Entries provided:
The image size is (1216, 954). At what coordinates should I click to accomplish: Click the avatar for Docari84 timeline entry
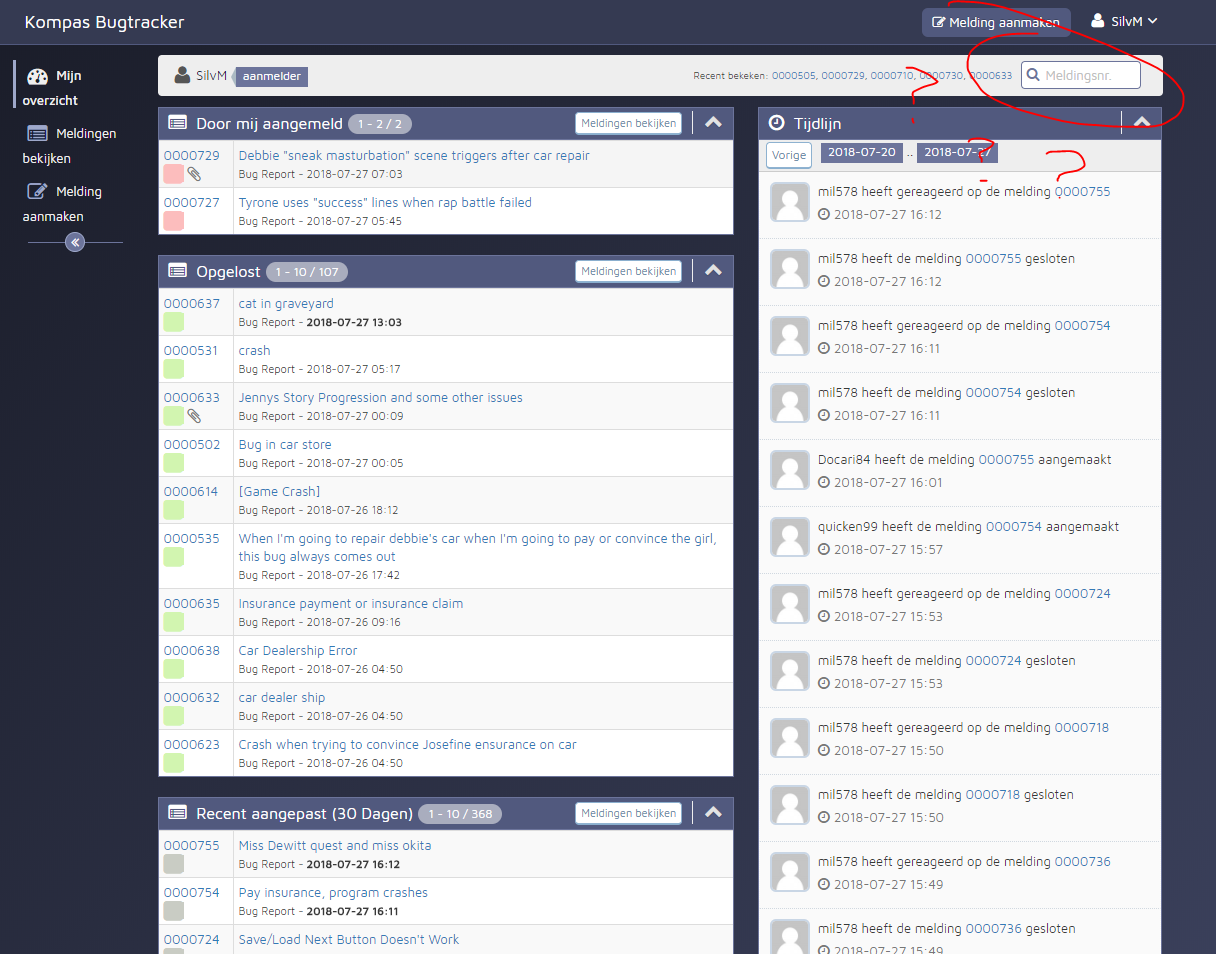(790, 470)
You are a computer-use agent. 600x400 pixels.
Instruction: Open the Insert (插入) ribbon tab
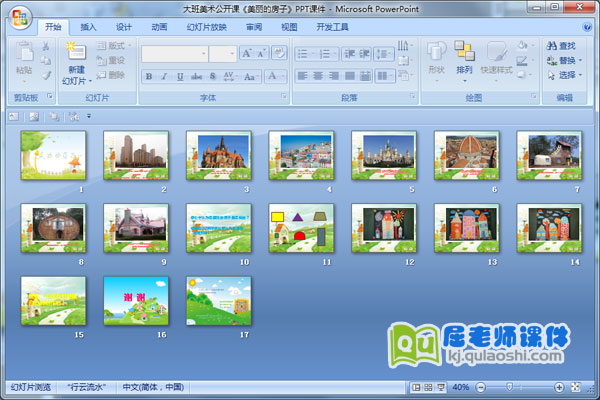click(x=89, y=27)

What to produce: Transcribe the records above exactly, leaving every picture out of the copy.

Answer box:
The image size is (1216, 954). At what coordinates should I click to accomplish: Click the avatar for Docari84 timeline entry
(790, 470)
You are a computer-use agent. 600x400 pixels.
Instruction: Open the Insert (插入) ribbon tab
click(x=89, y=27)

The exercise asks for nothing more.